Active opportunity and fund performance
Abstract
The active funds industry is large and growing. However empirical evidence suggests that the average active fund produces negative risk-adjusted performance after expenses. This is commonly taken as evidence that active fund managers lack the skills to justify the fees they charge. Existing studies look at performance over a sample period as a whole, without conditioning on the active opportunity set faced by fund managers. Yet active opportunity is not constant and has a major influence on the success of active strategies. This dissertation investigates the impact of active opportunity, as measured by cross-sectional dispersion in stock returns, on active fund performance. I find that a positive relation exists between active opportunity and the average performance of active funds. During periods of high return dispersion, in which active strategies have the greatest impact on returns, active fund performance on average significantly exceeds that achieved during lower dispersion months, in which active strategies are of lesser effect.
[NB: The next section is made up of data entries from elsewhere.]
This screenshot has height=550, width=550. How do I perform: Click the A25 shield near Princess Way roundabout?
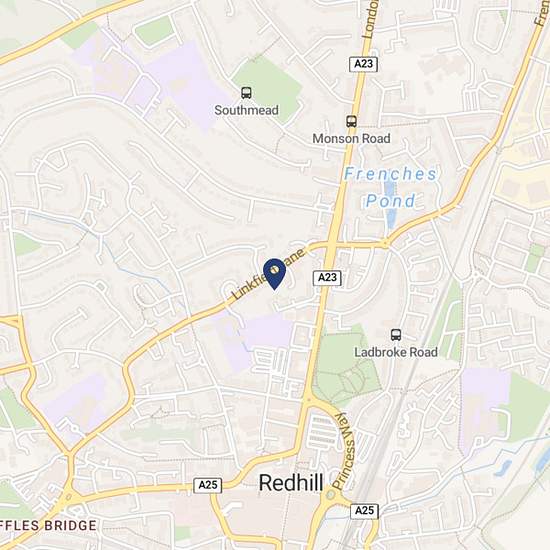coord(364,511)
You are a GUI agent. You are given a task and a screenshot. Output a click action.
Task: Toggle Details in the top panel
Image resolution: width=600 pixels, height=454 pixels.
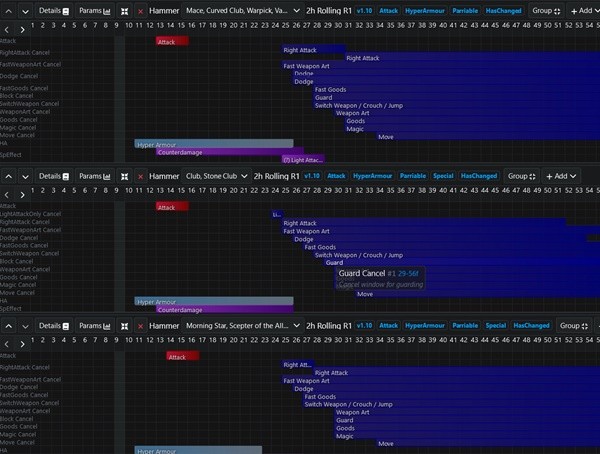tap(53, 9)
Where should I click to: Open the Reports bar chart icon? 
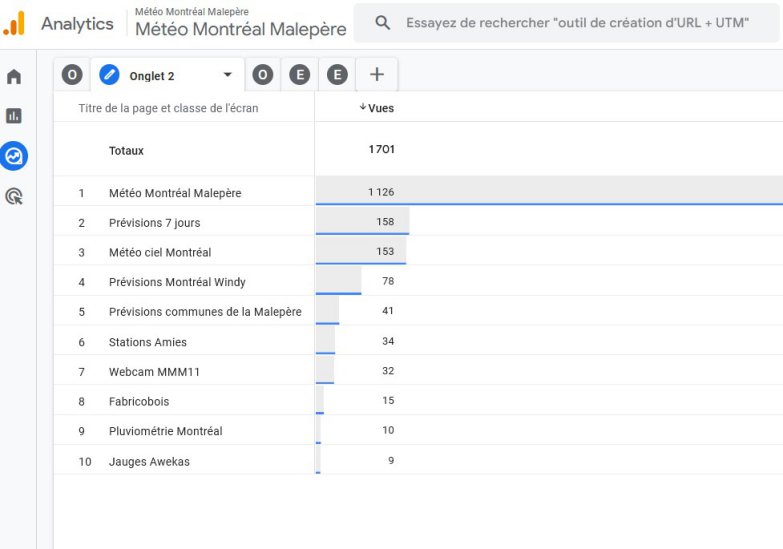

Stratifying my sample based on the activeness of funds' strategies reveals that the positive relation between dispersion and fund performance is increasing in the activeness of the fund. A portfolio comprising the least active funds significantly underperforms when dispersion is low and does not improve when dispersion is high. A portfolio of the most active funds, on the other hand, does not significantly underperform in low dispersion months and achieves significantly higher performance in high dispersion months. Moreover, the outperformance of the most active funds relative to the least active funds documented in the literature is largely concentrated in months of high return dispersion. Bootstrap simulations performed to distinguish skill from luck in fund performance confirm that the prevalence of managerial skill significantly increases with fund activeness. Regardless of the performance metric employed, the least active fund portfolio contains the lowest prevalence of manager skill, with the highest prevalence of skilled managers contained within the most active portfolio of funds.